You have shown yourself to be deeply selfish by cheating in the first place. You have rationalized why it was ok for you to have cheated,and you will find reasons why it is better not to let you husband know the truth about the hateful, hurtful person you are?

Youre worried her will turn family against you and make like he'll fir the guy you cheated with? Well good for him. You both deserve what ever he can do to make you suffer consequences fior cheating. But, what you are doing instead is walking away from the marriage with no intent of being kind to him, you just want him gone from your life so you can concentrate on making you happy. You want to avoid the truth coming out because it will make you look bad. You remain selfish.
_Posted via Mobile Device_


----------



## Dadof3

I think that honesty is best no matter whether u want the marriage or not. people deserve to know the cause behind the problems, so they know what to do in the future. I think if you left, not telling him is double the pain. 

If you tell, no matter what, you both can finally deal with it head on, and heal in time. Otherwise, the affair becomes a "festering, necrotic wound" for both of you separately.


----------



## trey69

IMO you should tell him. You already stated you had no plans to change your mind. So you might as well. Don't let him think he did something when really he didn't.
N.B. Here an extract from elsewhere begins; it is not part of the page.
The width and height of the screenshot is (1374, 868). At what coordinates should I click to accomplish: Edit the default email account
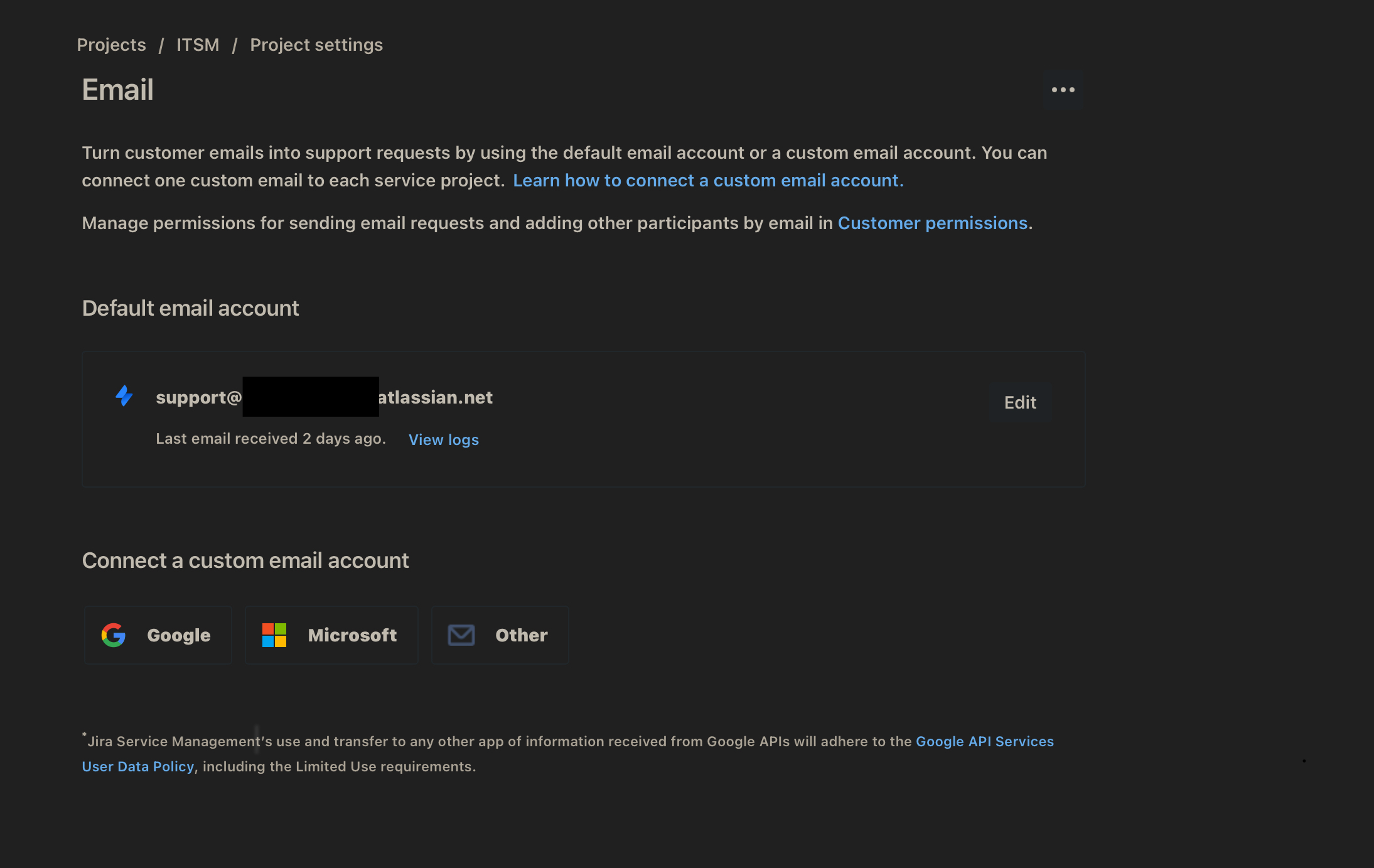point(1019,402)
Just confess and move on.


----------



## Runs like Dog

What are your other options?


----------



## Meli

Thanks to everyone for their advice. I know that I need to tell him and hearing it come from others just shows me that it is the right thing to do. None of this is his fault and even though I want out of the marriage, I can't walk away from it knowing that he thinks it is his fault when it's not.
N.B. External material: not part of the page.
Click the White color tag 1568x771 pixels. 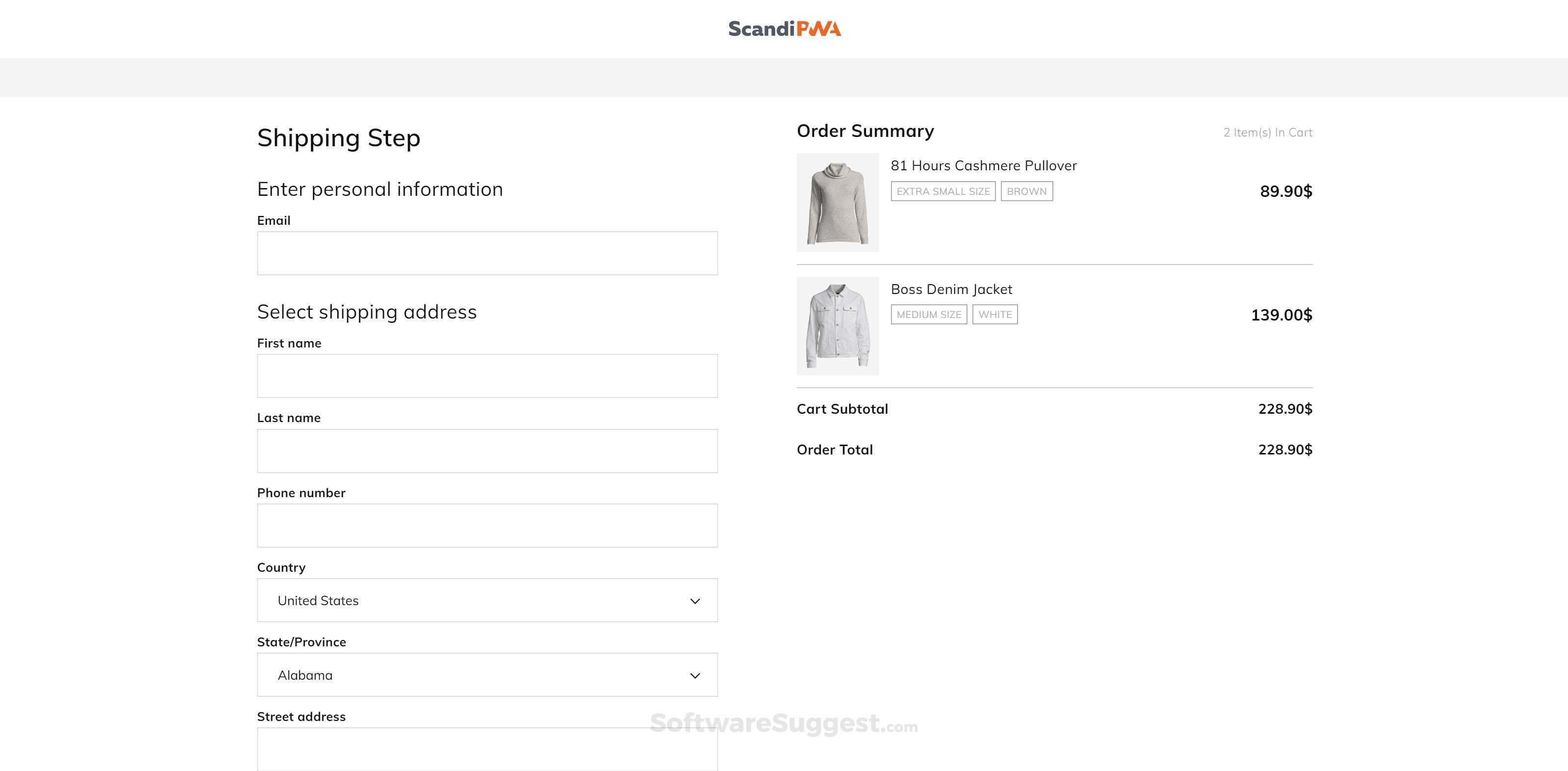click(x=994, y=315)

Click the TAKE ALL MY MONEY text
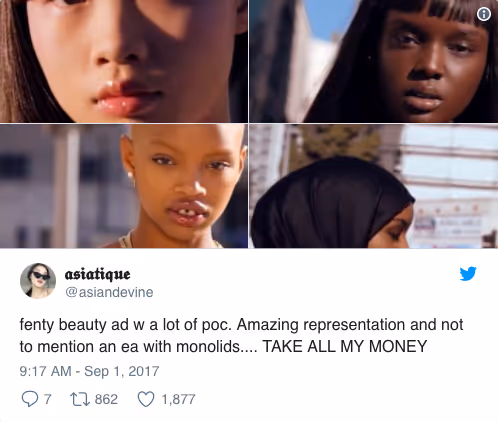click(x=345, y=346)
Shaggy...bitter much? I am sorry if you have ben betrayed. I have been on both sides of it and I am sorry about what I have done. But not every person who cheats is like every other person that cheats. Did I make a huge HUGE mistake? I did. I wish I could change it. I can't. I want to do the right thing now. And I will. I don't care what he tells family. I don't care if we beats the hell out of the other guy. I have every intetion of telling him exactly who it is. If I wanted to avoid the truth then why would I even be asking this question? You can't paint everyone with the same brush.

I texted my husband and told him we need to talk tonight. I will tell him then.


----------



## gonefishin

Meli

Yes you should tell him.

I wonder sometimes if the married men and women having affairs have children.

Do you have children. What are they going to think of their mother? My father did this to our family growing up. I have to be honest, I found out in my early 20's what my dad did to my mother and the family as a unit. I lost so much respect for my dad. He looked like such a coward at the time.

Anyway, you owe your husband an apology. He deserves better than you. I am positive he will be ready for a divorce once you tell him.

You are confused. In the beginning of your post you wrote you told him you did not love him. Then you continued to say you loved him. What is it. Do not be confused by "in love" and "true love". In love is nothing but a feeling we all have. It comes and goes and then it comes back. True Love is very powerful, it is about respect, friendship, a common bond so to speak.


----------



## Shaggy

Mei, it's not that I am bitter. I just don't have any tolerance for rationalizations, excuses, or lies. While you did ask the question, you spent the other 99% of your post down playing the cheating. You made it sound nice an clinical. You didn't cheat, you had an affair. You didn't have a POS OM with you, you had an affair partner. Everything you write cleanses and lightens you choice to cheat and lie.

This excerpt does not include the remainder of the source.